FUNPADEM fue creada en 1988 en San José, Costa Rica. Su nacimiento fue impulsado por el Ex Canciller de este país don Rodrigo Madrigal Nieto y estuvo vinculado al proceso de pacificación de Centroamérica que culminó en 1987 con la firma de los Acuerdos de Esquipulas.

De 1988 a 1994 concentró su atención en apoyar iniciativas orientadas a la formación de una nueva generación de diplomáticos para la región centroamericana con vocación por el diálogo, por la paz y por la integración, en coordinación con el Ministerio de Relaciones Exteriores de Costa Rica que se concretó en el establecimiento del Instituto del Servicio Exterior Manuel María Peralta.

En el 2002 extendió su alcance a toda la región de las Américas; ya para el 2009, la Fundación se integró a diversas iniciativas globales vinculadas a las temáticas más estratégicas del desarrollo humano.

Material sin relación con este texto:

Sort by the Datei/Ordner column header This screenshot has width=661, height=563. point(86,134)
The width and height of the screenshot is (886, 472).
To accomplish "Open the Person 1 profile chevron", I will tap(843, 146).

Ha realizado más de 60 proyectos, de los cuales alrededor de 25 han tenido impacto centroamericano. A través de dichas iniciativas ha cultivado fuertes relaciones con organizaciones de la sociedad civil, gobiernos locales, redes mundiales y continentales, medios de comunicación, gobiernos, academia, organismos internacionales, el sector laboral (incluyendo tanto sindicatos como organizaciones empresariales), así como entidades del Sistema de la Integración Centroamericana (SICA).

NUESTRO LOGO

NUESTRO LOGO

El logotipo de FUNPADEM fue diseñado en 1995, y la figura central es una representación del Teatro Griego de Epidauro. La razón por la que escogimos este bello monumento de la civilización griega como elemento central de nuestro logotipo es porque el teatro griego tiene una relación directa con la democracia.

Este género dramático nació a finales del siglo VI A.C. y alcanzó su máximo esplendor durante la democracia ateniense. El teatro tenía una clara función social y cívica. Las obras conservadas atestiguan la profundidad del pensamiento griego sobre el ser humano.

El teatro griego tenía como principal finalidad hacer reflexionar al espectador sobre los problemas que atañen al ser humano, de manera que la representación de la obra sirviese de enseñanza. El espectador, al ver los trágicos sucesos que acontecen a los protagonistas, experimenta un sentimiento llamado catarsis (término acuñado por Aristóteles), que le purifica, sosiega sus pasiones negativas y le hace ser una mejor persona y un mejor ciudadano. Con ello, el teatro en Grecia no es solo una diversión o entretenimiento, sino que cumple una función de educación social.

En Atenas, el teatro estaba asociado a la democracia radical o democracia participativa, que es aquella que aglutina a todas las clases sociales con un mínimo de restricciones, lo cual implicaba la asistencia al teatro de todos los ciudadanos, tanto los asteios (urbanos), como los agroikos (rurales).

Uno de los géneros más importantes de la época fue la "tragedia". La relación de la tragedia con el régimen político (la democracia) se manifiesta en que esta ha permitido la parresía (libertad de palabra) y la isegoría (idéntico derecho a hablar en la asamblea).